Despite immigrant-receiving countries’ need for skilled professionals to meet labour demands, research suggests that many skilled migrants undergo deskilling, downward career mobility, underemployment, unemployment and talent waste, finding themselves in low-skilled occupations that are not commensurate to their education and experience. Skilled immigrant women face additional gendered disadvantages, including a disproportionate domestic burden, interrupted careers and gender segmentation in occupations and organizations. This study explores how the ongoing COVID-19 pandemic impacted skilled newcomer women’s labour market outcomes and work experiences.

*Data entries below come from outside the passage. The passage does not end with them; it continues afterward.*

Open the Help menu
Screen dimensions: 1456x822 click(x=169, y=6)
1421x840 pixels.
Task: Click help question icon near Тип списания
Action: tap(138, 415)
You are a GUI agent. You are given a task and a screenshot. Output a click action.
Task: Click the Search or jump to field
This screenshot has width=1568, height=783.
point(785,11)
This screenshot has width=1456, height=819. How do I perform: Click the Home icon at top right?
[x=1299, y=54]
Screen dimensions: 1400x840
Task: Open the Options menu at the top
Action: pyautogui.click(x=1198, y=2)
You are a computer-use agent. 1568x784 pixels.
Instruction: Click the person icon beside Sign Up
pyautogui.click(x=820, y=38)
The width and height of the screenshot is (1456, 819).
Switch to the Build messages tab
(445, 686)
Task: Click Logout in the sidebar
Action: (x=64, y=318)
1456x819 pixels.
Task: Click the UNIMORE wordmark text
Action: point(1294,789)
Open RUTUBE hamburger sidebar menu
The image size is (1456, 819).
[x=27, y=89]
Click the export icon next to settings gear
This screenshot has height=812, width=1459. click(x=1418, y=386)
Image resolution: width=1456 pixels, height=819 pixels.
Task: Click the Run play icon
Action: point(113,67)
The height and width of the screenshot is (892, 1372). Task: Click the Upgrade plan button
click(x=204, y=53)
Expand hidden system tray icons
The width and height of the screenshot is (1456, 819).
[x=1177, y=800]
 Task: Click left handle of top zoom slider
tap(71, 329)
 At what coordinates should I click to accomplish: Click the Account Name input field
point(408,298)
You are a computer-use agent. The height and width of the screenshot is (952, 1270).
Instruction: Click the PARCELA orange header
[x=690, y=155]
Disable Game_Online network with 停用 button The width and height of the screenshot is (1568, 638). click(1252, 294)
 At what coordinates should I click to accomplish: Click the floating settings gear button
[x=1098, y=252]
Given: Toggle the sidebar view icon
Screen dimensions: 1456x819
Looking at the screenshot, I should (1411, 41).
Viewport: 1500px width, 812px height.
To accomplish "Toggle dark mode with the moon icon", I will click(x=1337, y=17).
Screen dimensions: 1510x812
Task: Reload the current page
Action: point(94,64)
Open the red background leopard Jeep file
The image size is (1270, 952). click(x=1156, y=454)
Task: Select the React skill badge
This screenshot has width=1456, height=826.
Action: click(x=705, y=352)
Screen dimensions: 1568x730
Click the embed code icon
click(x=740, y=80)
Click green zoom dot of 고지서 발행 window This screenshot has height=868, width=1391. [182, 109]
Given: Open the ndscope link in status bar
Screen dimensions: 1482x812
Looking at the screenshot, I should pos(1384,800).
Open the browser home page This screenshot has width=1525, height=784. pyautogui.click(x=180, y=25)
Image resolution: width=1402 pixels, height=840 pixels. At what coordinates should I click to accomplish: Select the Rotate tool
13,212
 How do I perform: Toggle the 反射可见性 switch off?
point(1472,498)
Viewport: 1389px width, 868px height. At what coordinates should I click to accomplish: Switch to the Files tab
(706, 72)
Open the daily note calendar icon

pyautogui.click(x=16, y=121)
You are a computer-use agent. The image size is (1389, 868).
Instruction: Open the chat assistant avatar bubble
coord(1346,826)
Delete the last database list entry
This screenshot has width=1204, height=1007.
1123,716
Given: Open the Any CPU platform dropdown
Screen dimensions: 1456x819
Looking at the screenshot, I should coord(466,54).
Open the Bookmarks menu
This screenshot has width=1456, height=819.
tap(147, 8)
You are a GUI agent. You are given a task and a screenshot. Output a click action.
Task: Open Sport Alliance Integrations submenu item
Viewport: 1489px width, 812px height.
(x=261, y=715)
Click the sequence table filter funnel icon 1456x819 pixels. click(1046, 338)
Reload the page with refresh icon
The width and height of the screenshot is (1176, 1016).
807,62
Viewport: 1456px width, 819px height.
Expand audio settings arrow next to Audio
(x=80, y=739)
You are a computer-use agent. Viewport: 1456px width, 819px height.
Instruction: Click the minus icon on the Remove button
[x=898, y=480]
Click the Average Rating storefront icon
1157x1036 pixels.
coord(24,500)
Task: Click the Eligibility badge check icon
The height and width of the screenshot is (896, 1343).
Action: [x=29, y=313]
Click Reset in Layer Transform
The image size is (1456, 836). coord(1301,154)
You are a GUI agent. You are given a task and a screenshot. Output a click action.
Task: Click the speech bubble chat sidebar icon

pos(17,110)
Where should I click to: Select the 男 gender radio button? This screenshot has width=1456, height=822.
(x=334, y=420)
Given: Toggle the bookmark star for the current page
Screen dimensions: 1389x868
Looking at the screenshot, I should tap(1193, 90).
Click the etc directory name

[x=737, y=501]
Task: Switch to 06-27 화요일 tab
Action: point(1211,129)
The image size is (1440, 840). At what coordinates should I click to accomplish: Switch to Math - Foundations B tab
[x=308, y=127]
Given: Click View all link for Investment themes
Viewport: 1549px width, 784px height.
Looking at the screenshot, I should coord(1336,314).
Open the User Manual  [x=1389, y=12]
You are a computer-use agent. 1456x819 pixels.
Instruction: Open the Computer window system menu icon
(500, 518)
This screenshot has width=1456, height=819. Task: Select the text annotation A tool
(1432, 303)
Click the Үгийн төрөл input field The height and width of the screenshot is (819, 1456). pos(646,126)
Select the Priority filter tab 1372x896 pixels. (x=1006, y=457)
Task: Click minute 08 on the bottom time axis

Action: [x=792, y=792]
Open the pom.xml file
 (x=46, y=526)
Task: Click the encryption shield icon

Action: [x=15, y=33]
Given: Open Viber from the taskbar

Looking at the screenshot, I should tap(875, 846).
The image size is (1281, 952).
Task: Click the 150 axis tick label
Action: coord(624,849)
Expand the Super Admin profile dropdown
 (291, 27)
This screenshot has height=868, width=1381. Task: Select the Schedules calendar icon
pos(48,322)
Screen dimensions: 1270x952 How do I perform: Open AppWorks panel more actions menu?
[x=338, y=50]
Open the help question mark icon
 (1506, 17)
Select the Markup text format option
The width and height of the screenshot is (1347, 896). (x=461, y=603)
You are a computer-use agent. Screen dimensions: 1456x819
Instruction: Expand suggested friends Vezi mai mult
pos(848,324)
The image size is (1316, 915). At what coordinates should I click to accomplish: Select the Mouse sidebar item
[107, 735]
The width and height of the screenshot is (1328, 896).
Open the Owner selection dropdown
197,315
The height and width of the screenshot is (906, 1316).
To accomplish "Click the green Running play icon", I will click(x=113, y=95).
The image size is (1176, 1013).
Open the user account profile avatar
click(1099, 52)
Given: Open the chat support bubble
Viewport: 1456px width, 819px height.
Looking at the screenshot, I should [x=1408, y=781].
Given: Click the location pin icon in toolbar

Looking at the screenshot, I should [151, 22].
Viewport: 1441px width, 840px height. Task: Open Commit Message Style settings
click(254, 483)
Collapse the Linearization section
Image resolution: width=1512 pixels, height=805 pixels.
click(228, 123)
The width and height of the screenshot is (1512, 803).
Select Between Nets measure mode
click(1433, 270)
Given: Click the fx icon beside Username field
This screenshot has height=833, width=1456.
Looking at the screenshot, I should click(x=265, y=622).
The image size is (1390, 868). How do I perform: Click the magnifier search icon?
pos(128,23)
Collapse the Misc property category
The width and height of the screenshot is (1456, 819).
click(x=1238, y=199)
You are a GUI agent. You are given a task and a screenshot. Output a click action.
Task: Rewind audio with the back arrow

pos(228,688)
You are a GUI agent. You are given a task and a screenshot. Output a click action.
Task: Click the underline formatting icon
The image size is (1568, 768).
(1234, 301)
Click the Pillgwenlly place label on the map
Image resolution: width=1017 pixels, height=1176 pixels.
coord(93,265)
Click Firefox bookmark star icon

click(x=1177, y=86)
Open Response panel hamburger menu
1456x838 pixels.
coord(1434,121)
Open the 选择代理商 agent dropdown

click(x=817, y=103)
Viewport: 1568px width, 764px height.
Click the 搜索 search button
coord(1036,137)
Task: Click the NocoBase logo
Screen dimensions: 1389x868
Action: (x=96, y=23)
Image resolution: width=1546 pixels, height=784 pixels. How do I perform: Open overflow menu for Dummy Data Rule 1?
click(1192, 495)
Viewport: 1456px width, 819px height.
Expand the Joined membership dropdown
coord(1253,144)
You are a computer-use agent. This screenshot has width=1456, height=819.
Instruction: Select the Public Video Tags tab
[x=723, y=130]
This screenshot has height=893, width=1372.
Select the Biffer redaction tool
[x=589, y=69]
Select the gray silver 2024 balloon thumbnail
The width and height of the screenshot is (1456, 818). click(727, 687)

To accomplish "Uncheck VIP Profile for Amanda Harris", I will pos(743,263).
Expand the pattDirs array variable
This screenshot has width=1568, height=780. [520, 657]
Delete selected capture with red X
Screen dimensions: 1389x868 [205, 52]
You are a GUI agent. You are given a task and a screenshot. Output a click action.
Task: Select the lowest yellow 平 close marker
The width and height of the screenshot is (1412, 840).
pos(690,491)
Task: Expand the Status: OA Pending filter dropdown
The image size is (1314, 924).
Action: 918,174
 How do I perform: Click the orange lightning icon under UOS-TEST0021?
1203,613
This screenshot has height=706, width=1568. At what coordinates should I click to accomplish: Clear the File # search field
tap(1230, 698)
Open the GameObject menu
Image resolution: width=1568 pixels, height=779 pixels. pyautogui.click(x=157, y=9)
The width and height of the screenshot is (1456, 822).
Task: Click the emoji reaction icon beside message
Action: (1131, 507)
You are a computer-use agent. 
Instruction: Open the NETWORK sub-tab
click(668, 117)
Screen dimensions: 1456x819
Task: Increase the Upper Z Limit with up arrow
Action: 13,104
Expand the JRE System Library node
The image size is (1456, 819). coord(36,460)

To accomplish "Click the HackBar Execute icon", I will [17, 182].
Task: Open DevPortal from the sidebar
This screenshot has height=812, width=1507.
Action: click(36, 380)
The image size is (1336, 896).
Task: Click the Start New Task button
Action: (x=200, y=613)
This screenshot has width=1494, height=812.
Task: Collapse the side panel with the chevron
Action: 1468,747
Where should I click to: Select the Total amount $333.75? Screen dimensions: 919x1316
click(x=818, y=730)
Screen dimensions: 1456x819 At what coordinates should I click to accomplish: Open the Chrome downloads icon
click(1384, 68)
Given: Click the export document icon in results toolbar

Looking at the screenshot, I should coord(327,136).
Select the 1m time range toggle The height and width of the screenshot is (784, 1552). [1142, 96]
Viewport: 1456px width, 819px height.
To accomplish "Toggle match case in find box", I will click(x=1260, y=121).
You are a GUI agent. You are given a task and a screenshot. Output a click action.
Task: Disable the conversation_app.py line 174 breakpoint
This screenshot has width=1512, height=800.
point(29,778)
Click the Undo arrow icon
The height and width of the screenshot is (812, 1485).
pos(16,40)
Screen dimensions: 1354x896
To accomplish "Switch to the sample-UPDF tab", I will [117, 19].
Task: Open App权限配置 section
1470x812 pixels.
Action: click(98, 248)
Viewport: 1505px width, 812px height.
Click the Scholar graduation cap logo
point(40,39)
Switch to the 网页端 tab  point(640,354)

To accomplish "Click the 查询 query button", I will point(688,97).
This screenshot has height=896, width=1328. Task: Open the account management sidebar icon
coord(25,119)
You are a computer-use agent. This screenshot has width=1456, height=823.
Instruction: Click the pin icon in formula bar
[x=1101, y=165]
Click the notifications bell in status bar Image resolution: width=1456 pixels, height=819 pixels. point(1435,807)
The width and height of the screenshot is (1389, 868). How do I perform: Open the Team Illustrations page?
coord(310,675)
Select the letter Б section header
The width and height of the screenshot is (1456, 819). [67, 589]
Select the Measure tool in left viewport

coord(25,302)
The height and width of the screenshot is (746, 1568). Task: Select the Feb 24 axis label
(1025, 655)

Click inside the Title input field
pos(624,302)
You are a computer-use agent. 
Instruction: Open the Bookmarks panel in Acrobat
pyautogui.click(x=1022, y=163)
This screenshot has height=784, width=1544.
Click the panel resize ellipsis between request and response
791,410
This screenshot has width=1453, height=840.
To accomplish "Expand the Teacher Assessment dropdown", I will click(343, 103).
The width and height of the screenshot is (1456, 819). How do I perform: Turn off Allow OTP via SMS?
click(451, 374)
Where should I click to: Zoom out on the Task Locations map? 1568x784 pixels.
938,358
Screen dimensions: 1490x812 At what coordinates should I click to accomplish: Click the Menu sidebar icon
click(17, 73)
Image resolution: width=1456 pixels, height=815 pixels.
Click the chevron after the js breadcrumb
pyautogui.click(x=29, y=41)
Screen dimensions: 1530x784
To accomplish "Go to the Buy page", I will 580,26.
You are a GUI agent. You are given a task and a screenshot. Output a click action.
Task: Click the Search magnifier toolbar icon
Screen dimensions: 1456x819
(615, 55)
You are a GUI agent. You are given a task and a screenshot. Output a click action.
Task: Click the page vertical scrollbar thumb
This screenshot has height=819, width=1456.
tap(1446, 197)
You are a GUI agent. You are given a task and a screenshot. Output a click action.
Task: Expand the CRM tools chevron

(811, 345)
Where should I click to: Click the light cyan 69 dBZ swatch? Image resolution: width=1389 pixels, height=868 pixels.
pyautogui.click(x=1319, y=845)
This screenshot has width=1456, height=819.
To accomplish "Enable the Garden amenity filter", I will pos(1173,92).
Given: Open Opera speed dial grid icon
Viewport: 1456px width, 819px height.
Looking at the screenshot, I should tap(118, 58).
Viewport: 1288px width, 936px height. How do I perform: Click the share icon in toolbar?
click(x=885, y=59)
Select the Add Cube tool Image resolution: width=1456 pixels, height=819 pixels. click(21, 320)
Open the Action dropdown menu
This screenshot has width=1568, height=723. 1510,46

The authors draw on 50 in-depth questionnaires with skilled women to elaborate on their work experiences during the ongoing COVID-19 pandemic.
The pandemic pushed skilled immigrant women towards unemployment, lower-skilled or less stable employment. Most study participants had their career trajectory delayed, interrupted or reversed due to layoffs, decreased job opportunities and increased domestic burden. The pandemic’s gendered nature and the reliance on work-from-home arrangements and online job search heightened immigrant women’s challenges due to limited social support and increased family responsibilities.
This paper adds to the conversation of increased integration challenges under pandemic conditions by contextualizing the pre-pandemic literature on immigrant work integration to the pandemic environment. Also, this paper contributes a better understanding of the gender dynamics informing the COVID-19 socio-economic climate.